El acontecimiento más representativo de su presidencia fue la entrega de las insignias de la presidencia de la Polonia de antes de la guerra a Lech Wałęsa, tras la elección democrática de éste en 1990. La ceremonia, celebrada a finales de diciembre de 1990, representó la culminación de la continuidad legal y simbólica entre la República prebélica y la nueva Tercera República de Polonia: con este acto el Gobierno en el Exilio dio por concluida su misión histórica y reconoció las instituciones democráticamente elegidas en Varsovia.
Aunque no volvió a desempeñar cargos públicos permanentes en Polonia, Kaczorowski mantuvo una intensa actividad pública y de representación: visitaba con frecuencia Polonia (residiendo de forma permanente en Londres) para participar en ceremonias militares y actos conmemorativos, especialmente los relacionados con la memoria de la guerra y la diáspora. A lo largo de su vida recibió reconocimientos y condecoraciones tanto en el exilio como en la Polonia ya democrática.

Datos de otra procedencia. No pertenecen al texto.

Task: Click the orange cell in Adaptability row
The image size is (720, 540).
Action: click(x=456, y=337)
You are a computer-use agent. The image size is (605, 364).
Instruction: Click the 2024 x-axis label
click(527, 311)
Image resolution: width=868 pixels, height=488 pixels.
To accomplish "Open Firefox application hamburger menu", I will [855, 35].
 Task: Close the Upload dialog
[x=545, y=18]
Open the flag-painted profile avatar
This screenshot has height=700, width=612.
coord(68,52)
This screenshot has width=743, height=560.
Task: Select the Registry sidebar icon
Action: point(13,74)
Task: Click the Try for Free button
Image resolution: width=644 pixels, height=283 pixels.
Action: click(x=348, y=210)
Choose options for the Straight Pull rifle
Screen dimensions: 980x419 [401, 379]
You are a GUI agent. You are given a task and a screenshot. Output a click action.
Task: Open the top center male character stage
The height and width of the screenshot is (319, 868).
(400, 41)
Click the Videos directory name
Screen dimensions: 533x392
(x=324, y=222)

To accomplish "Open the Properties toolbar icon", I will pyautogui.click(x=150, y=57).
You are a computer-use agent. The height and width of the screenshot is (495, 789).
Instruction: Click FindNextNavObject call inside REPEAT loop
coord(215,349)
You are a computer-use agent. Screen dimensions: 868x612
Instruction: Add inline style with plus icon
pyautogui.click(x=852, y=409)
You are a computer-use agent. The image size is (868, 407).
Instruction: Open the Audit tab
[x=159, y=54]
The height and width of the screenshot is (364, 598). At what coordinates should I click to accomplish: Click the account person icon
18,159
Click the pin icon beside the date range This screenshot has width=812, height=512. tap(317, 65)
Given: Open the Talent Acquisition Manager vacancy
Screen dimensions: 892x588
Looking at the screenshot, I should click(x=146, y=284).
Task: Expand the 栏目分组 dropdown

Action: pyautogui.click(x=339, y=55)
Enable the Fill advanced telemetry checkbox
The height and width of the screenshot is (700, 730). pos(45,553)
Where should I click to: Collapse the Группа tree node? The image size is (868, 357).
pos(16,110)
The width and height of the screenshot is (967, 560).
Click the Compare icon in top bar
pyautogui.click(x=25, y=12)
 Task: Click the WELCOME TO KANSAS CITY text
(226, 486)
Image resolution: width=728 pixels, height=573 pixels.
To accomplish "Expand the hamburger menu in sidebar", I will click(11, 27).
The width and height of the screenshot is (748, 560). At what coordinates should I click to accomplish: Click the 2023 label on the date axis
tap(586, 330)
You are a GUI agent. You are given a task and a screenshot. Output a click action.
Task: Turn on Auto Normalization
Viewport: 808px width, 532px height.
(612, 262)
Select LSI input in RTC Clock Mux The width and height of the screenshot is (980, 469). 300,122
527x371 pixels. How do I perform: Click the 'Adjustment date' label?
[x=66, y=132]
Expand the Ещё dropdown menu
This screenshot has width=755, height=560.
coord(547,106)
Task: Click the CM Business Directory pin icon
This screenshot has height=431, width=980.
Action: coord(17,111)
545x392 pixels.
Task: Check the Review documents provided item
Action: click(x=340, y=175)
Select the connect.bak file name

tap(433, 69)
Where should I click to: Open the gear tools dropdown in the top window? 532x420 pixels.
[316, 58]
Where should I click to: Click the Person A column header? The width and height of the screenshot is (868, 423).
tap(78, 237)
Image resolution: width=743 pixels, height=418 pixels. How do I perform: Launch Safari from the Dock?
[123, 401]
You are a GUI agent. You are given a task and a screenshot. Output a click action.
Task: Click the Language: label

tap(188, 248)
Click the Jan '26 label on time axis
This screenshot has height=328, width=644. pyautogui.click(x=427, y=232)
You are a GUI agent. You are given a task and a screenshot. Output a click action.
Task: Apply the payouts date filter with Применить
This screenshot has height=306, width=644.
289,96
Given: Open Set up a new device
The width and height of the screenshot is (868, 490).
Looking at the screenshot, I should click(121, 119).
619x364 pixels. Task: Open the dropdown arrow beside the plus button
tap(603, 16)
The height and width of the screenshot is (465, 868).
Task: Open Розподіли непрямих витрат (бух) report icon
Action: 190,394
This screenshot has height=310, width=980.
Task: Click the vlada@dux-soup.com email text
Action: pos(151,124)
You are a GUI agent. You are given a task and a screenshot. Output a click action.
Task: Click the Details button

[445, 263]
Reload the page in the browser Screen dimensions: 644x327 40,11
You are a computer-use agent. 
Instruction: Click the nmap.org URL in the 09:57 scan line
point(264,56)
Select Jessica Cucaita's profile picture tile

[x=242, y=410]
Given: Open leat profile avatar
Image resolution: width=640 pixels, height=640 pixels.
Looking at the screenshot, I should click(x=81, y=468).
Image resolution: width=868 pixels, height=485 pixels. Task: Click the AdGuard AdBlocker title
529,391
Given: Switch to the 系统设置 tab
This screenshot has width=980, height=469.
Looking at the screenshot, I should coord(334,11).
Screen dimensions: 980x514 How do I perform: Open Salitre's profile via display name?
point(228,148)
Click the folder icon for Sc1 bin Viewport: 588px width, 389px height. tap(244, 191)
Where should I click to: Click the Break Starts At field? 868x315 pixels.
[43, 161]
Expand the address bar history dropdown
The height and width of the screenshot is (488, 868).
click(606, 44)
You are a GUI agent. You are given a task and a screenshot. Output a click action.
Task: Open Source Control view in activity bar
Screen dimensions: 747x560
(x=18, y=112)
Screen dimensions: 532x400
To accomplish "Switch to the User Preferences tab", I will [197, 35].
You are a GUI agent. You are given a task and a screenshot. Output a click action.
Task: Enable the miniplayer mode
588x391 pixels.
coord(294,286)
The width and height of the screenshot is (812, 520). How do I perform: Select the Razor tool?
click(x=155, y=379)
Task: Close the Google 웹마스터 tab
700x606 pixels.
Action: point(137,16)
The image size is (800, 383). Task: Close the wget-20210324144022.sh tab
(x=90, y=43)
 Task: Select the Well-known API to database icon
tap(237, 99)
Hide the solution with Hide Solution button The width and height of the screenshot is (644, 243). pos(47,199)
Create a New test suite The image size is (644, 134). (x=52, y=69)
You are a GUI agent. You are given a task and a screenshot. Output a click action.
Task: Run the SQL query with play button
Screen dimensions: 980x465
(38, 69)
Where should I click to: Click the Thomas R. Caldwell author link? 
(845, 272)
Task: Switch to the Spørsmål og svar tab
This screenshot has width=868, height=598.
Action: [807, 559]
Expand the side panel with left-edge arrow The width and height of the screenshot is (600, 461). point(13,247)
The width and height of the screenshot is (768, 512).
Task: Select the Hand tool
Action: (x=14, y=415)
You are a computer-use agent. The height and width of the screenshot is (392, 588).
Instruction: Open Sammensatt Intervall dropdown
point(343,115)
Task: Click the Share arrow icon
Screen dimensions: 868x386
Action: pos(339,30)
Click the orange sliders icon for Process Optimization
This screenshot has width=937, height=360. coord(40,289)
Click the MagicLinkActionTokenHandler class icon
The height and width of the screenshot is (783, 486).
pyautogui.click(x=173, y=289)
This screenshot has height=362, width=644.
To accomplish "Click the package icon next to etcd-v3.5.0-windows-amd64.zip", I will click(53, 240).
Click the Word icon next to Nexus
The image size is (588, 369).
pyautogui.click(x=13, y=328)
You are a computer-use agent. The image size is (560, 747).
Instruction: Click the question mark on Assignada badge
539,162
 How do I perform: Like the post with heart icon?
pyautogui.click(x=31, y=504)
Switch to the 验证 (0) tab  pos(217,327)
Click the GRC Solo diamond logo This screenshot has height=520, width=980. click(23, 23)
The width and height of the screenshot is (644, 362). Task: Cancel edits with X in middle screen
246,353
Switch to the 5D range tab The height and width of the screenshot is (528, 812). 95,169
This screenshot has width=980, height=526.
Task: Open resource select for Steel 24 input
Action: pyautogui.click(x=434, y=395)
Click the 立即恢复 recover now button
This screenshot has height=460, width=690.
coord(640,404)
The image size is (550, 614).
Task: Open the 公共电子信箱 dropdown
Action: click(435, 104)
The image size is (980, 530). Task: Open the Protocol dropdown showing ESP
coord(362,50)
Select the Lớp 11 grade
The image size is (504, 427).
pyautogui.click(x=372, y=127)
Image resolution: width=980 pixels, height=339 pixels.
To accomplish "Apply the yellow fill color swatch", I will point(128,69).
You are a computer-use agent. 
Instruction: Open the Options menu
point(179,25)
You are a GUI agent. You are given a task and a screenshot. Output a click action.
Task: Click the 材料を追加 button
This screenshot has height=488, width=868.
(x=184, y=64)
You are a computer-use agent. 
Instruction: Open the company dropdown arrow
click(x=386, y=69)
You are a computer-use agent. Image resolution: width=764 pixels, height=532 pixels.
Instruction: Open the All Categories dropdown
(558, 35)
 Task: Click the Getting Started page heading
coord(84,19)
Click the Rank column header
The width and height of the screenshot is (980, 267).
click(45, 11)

El 10 de abril de 2010 falleció en el trágico accidente del avión presidencial polaco cerca de Rusia (Smolensk), en el que también perdió la vida el presidente Lech Kaczyński y buena parte de la cúpula estatal polaca. Tras su repatriación, su cuerpo fue velado en el Palacio Belvedere de Varsovia y, posteriormente, su féretro fue inhumado en la cripta del Templo Nacional de la Divina Providencia de Varsovia.
El legado de Ryszard Kaczorowski está vinculado a la preservación de la continuidad del Estado polaco durante décadas de exilio y a la simbológica reconciliación entre la Polonia de la diáspora y la Polonia democrática surgida tras 1989. Su vida resume la experiencia de generaciones enteras que, desde fuera del país, trabajaron por la libertad y la memoria histórica de Polonia.